■ DIRECTIONS
Reproduce all the data exactly, without pictures.

■ RECORDS TO USE
------------------------------------------------------------------------

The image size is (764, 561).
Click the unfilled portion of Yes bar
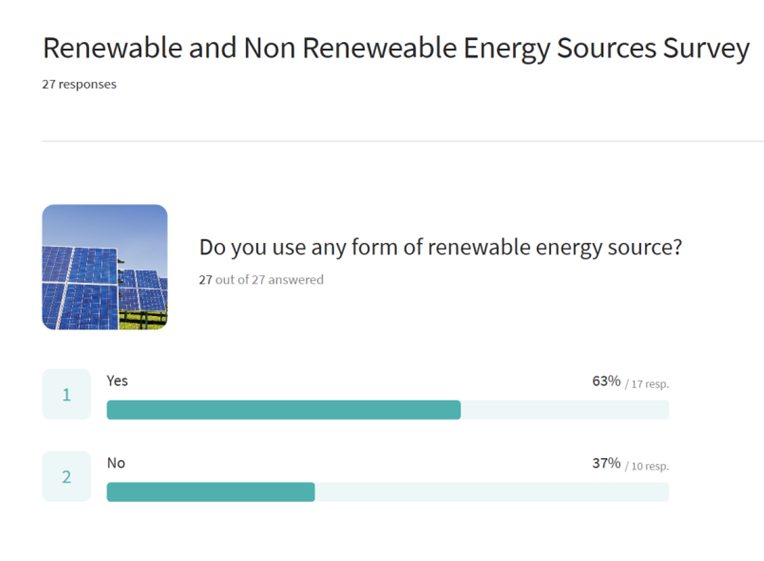pos(565,410)
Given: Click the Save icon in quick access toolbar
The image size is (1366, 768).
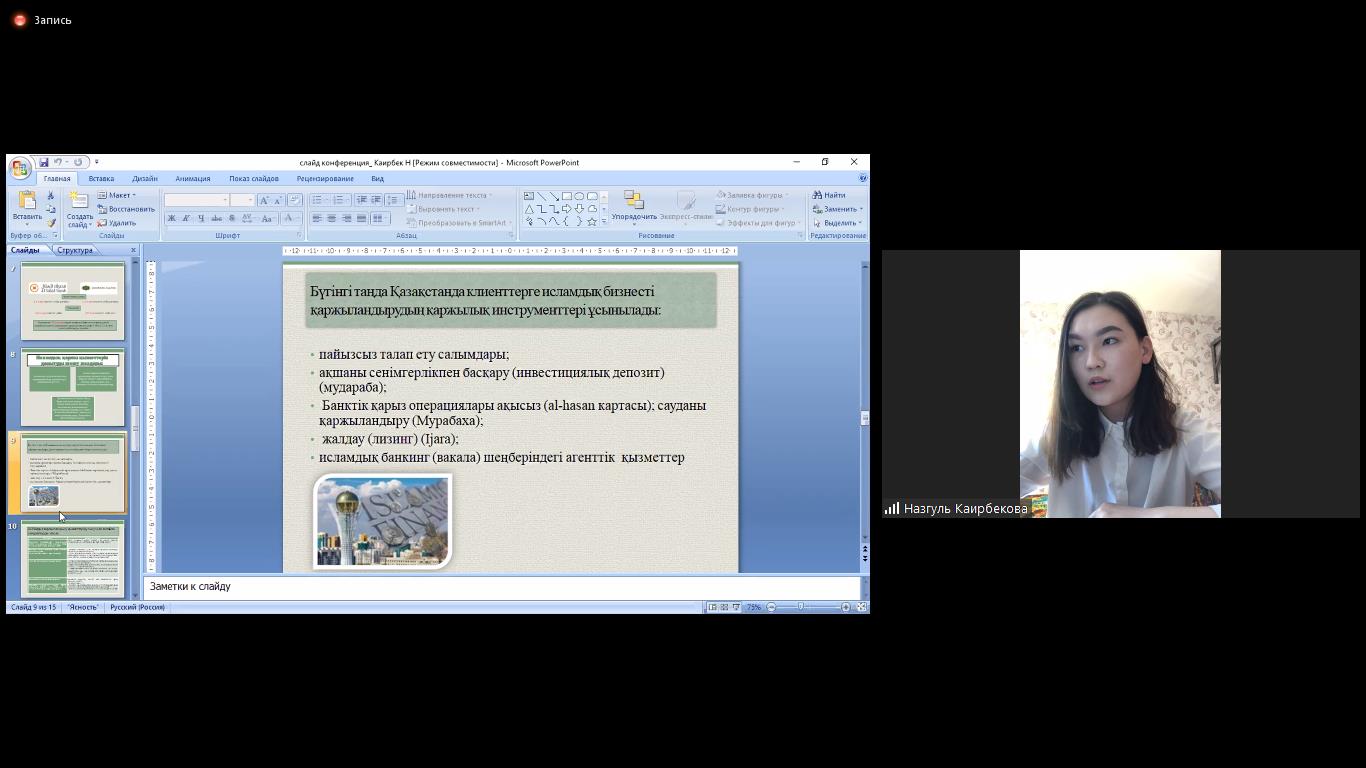Looking at the screenshot, I should [x=44, y=162].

------------------------------------------------------------------------

■ OUTPUT OF THE TASK
The image size is (764, 561).
Click the unfilled portion of Yes bar
pos(565,410)
Given: Click the Save icon in quick access toolbar
The image size is (1366, 768).
Looking at the screenshot, I should [x=44, y=162].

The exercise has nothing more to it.